ISEs recruitment survey found that graduate recruitment had dropped by about 12%, while the number of interns and placement students has fallen by 29% and 25% respectively. Only school and college leavers seemed to have escaped the decline. Other research has highlighted that the fueled recession is likely to hit young people hardest and contribute to increasing a range of inequalities.
Nonetheless, we have been at pains to explain to the media, students and to the general public, that, while times aren’t good, student recruitment has not collapsed altogether.
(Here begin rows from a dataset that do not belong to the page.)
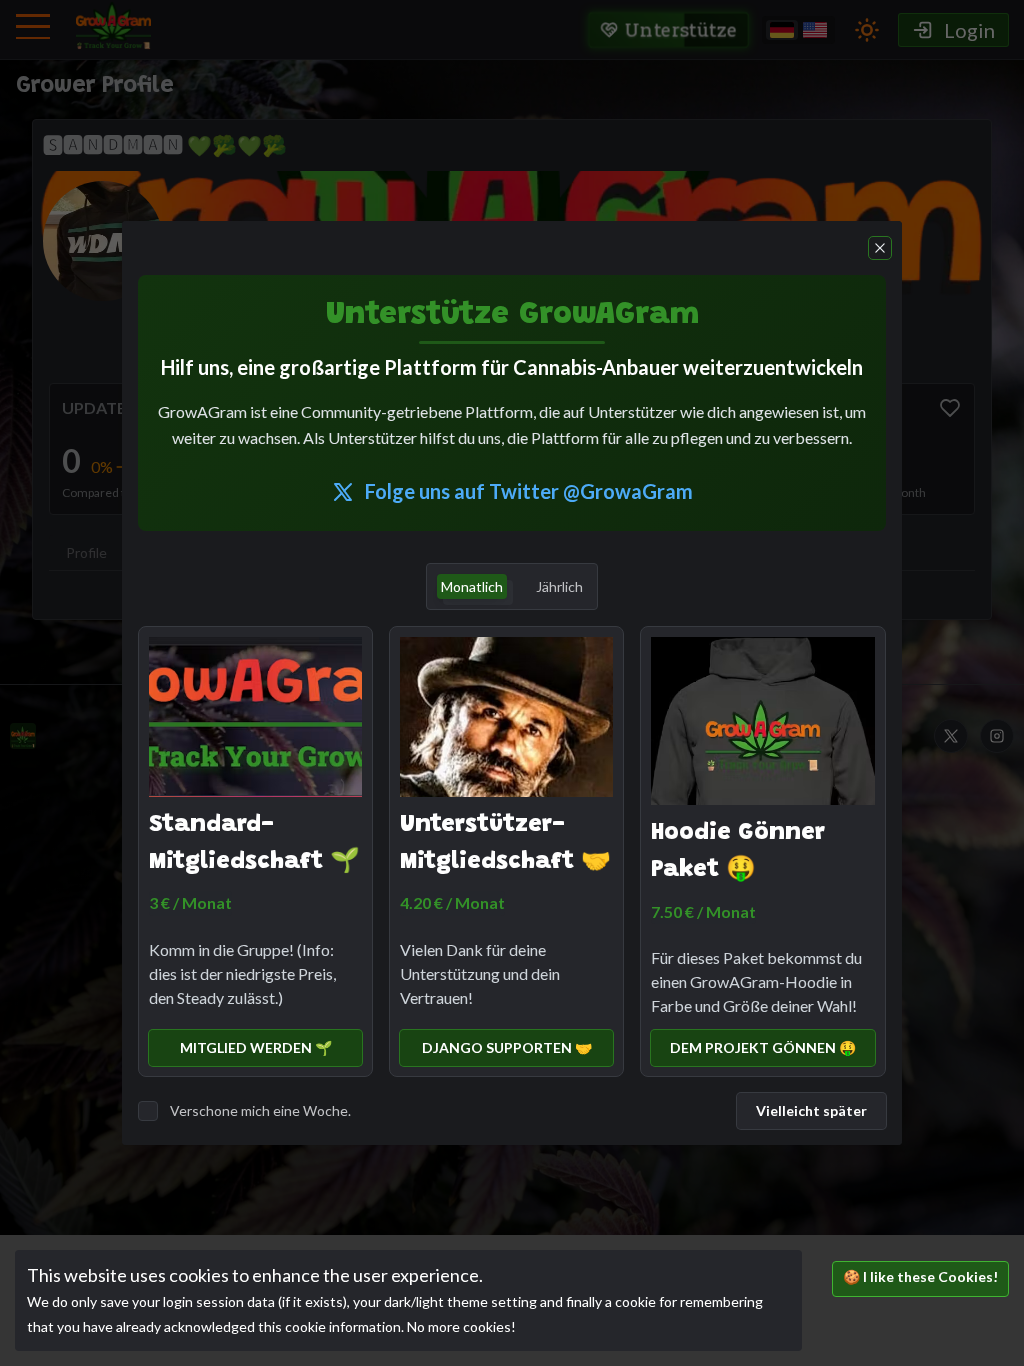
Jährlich (559, 586)
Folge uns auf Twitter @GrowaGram (529, 491)
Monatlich (472, 586)
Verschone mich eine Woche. (260, 1110)
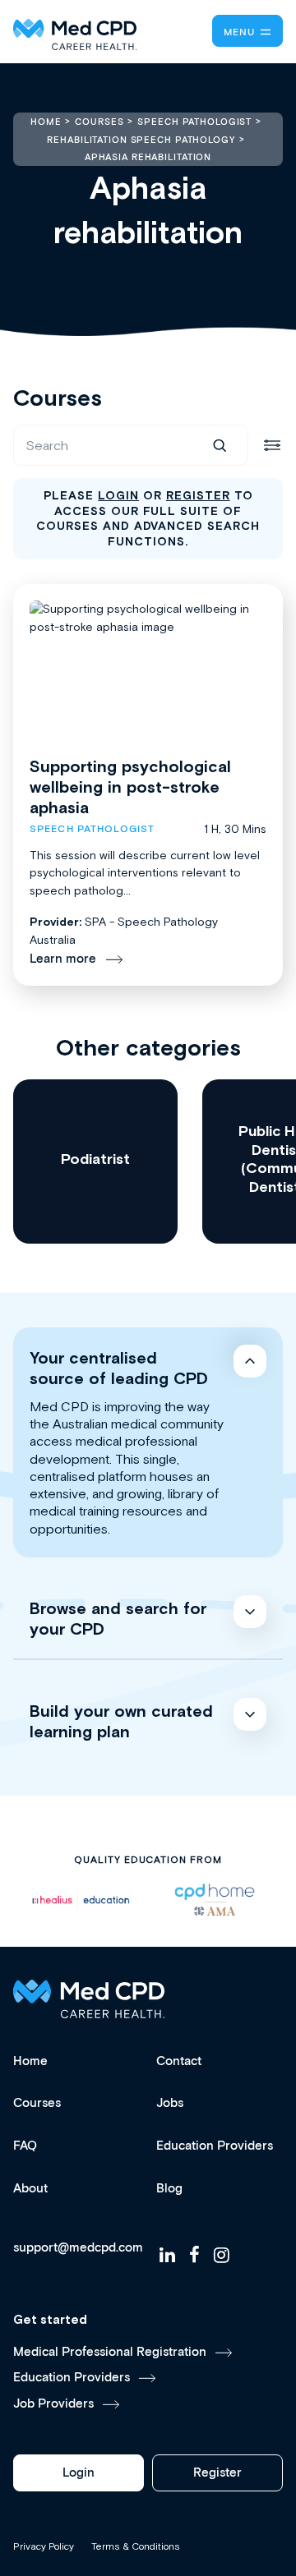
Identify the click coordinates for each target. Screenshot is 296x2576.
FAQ (25, 2146)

There are still lots of employers recruiting and lots of jobs out there. Students would be advised to prepare for the worst but hope for the best – and keep on applying!
1 – Covid-19
There are no prizes for guessing what come top. It’s Covid-19 baby!
The pandemic has hit us all hard. This post has just pulled out some of the worst effects for student recruiters. But there is so much more that I could have talked about: disrupted exams, the rise in mental health problems, the massive challenges faced by the retail, hospitality and travel sectors and of course the increase in illness and death. Across the year we’ve been documenting it in our Covid-19 bulletins, (37 issues at the time of writing this). As the Queen would say, this has been an ‘annus horribilis’.
But, there have also been some amazing upsides as well. Student employers, like everyone else, have innovated, learnt new technologies, developed new approaches and found a way to keep things going even when it seemed impossible.
What is more, people have come together to support each other and create new kinds of community. At ISE we’ve been impressed and humbled by the way that our community has reacted. Together we have coped and even thrived in the most difficult of circumstance.
So, enjoy your Christmas break. You’ve earnt it! We promise you that things are looking up. Next year we’ll have a vaccine, Brexit will finally happen, and we’ll all start climbing out of recession.
As D:REAM sung all of those years ago… things can only get better!